### FRAGMENTO CITADO
☆ ☆ ☆
Los impuestos que nadie te explicó pero que te afectan todos los días
El aumento de impuestos en México, especialmente el IEPS (Impuesto Especial sobre Producción y Servicios), ha impactado profundamente la vida cotidiana de las personas, transformando productos básicos en artículos de lujo inaccesibles.
El paquete de cigarros ya no se compra por gusto: se calcula como un presupuesto. El IEPS subió del 160% al 200%, y en los tianguis de Reynosa, los vendedores ahora cuentan los paquetes antes de cerrar la caja. Los jóvenes, que antes intercambiaban un cigarro entre risas en la esquina, ahora lo guardan sin encenderlo, mirando el saldo de su celular como si fuera una cuenta bancaria. “Antes era lo que hacíamos después de la escuela. Ahora es lo que no podemos permitirnos”, dijo un muchacho de 18 años en Matamoros, mientras apretaba el paquete entre los dedos, como si quisiera deshacerlo con la presión.
☆ ☆ ☆
Por favor, transcribe sin cambios una parte del texto sobre el IEPS: comienza en las palabras que contienen "El paquete de" y detente después de "con la presión.".

### DATOS DISPONIBLES
☆ ☆ ☆
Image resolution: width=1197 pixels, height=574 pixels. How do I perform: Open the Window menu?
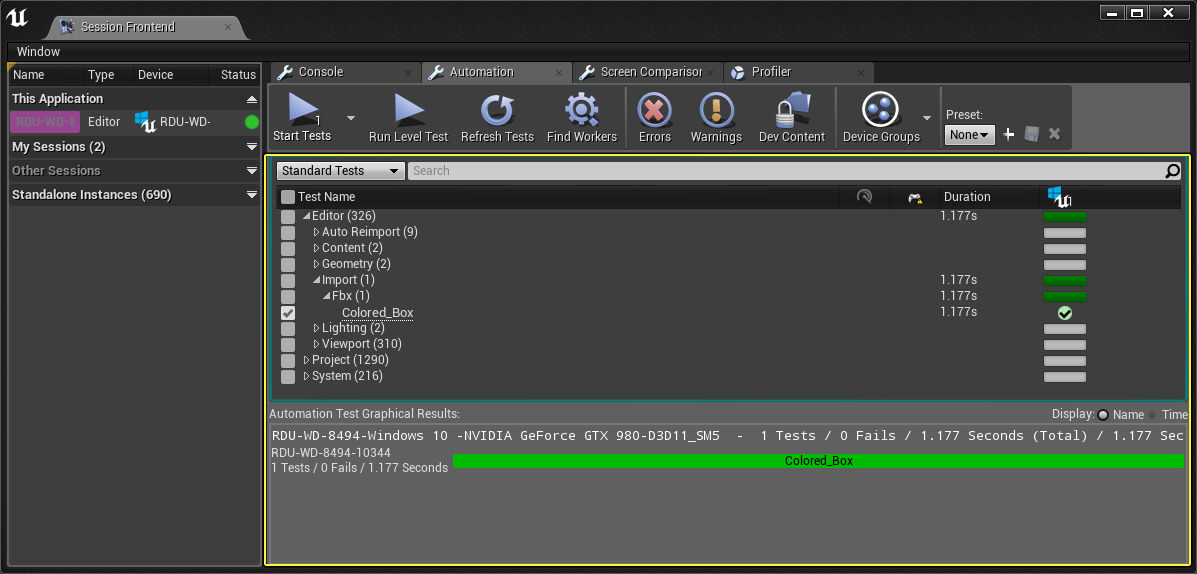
☆ ☆ ☆
### TU RESPUESTA
El paquete de cigarros ya no se compra por gusto: se calcula como un presupuesto. El IEPS subió del 160% al 200%, y en los tianguis de Reynosa, los vendedores ahora cuentan los paquetes antes de cerrar la caja. Los jóvenes, que antes intercambiaban un cigarro entre risas en la esquina, ahora lo guardan sin encenderlo, mirando el saldo de su celular como si fuera una cuenta bancaria. “Antes era lo que hacíamos después de la escuela. Ahora es lo que no podemos permitirnos”, dijo un muchacho de 18 años en Matamoros, mientras apretaba el paquete entre los dedos, como si quisiera deshacerlo con la presión.